Notable Quotes & Moments
- “Influencer marketing is basically completely dead. It becomes creator marketing.” – Ariana (00:00)
- “Reach is no longer guaranteed… it’s all downstream of seeding.” – Cody (00:06)
- “You don’t know what’s going to hit: organic, paid, social. The main focus has to be on this creator approach.” – Cody (00:44, 64:55)
- “Let’s take a bunch of awesome… organic content. Let’s take the top stuff… launch it in the ad account.” – Connor (00:50, 52:34)
- “Instead of paying someone 20 grand for one piece of content because they have followers, it’s better to take that budget and spray and pray.” – Cody (00:58, 55:57)
- “The value of a follower is so diminished… As long as [content] passes my instantaneous sniff test, it doesn’t matter who it’s coming from.” – Connor (00:19, 65:38)
- “You have to be at the right journey in your company. I literally had a four hour board meeting to teach our board how social algorithms work…” – Cody (49:10)

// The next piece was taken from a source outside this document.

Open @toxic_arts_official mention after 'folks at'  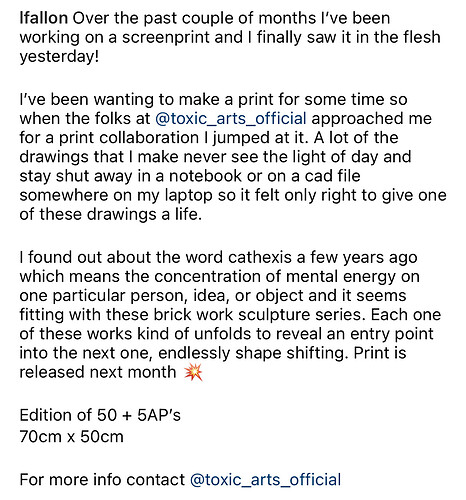231,119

Timestamps for Key Segments
- 00:00 – 00:44: Opening shot at influencer marketing; the rise of creators and the collapse of follower-based “influence.”
- 07:27 – 12:54: Merging creative teams, the need for a structured flywheel, and brands doing it right.
- 14:36 – 16:36: Social's algorithmic shift and why polished, feed-based content is dead.
- 18:09 – 21:48: Distinguishing product-led affiliate content vs. “content-for-content’s-sake.”
- 23:50 – 26:07: Structuring internal teams for content volume, competition, and experimentation.
- 41:10 – 44:36: KPIs, brand search, the value (and challenge) of impressions as a metric.
- 52:34: Affiliate/creator content as the new paid media flywheel.
- 61:55 – 64:55: Why influencer payouts are obsolete; “it’s all about creator democracy now.”
- 68:04 – 70:18: Does Capital B brand content matter? Only at the right maturity—and with the right skills and narrative power.
Summary Table – The New Content Flywheel
| Old Model (Influencer) | New Model (Creator/Algorithmic) | |----------------------------------|------------------------------------------------| | Select few with massive followings| High-volume, diverse, “micro” creators | | Followers drive reach | Algorithm selects content, followers matter little| | Polished, planned, aspirational | Native, “lo-fi”, experimental, volume-based | | Direct measurement, performance | Mixed KPIs: impressions, engagement, learning | | Paid big for individual content | Spray and pray—low cost, high iteration |
Actionable Takeaways for Listeners
- Dismantle silos: Combine or highly coordinate organic and paid creative teams.
- Volume wins: Create 10x more content, expect only a small percentage will feed paid media.
- Recruit creators, not influencers: Run trials, use customer data, hire creators in residence for ongoing content.
- Brief smarter: Don’t rely on “organic magic”—intentionally brief affiliates and creators to test value props, overcome objections, and fit your content into your paid funnel.
- Let algorithms guide you: Use views/engagement as proxies, but smartly iterate on what the algo and real people latch onto.
- Don’t neglect brand—just be realistic: Episodic/capital B “Brand” content works only for brands with resources, narrative, and a platform fit.
Memorable Moment
Ariana checks the pulse on “influencer marketing:”
“I was listening to a podcast and they were using the term influencer marketing and I just felt like that's basically completely dead...” (00:00)
Cody, on the new doctrine:
"It's all downstream of seeding really... Rather than paying somebody 20 grand for one piece of content because they have followers, it's better to take that budget and spray and pray a little bit." (00:06, 00:58, 55:57)
Connor, the media consumer POV:
“As long as they pass my instantaneous sniff test, it doesn’t matter who it’s coming from. If they have an interesting point, I’ll look at it and I might even act on it.” (00:19, 65:38)
This episode is a must-listen for any marketer grappling with the new rules of organic and paid content, where creator democracy, agile teams, and algorithmic speed have replaced the world of followers, big names, and polished campaigns.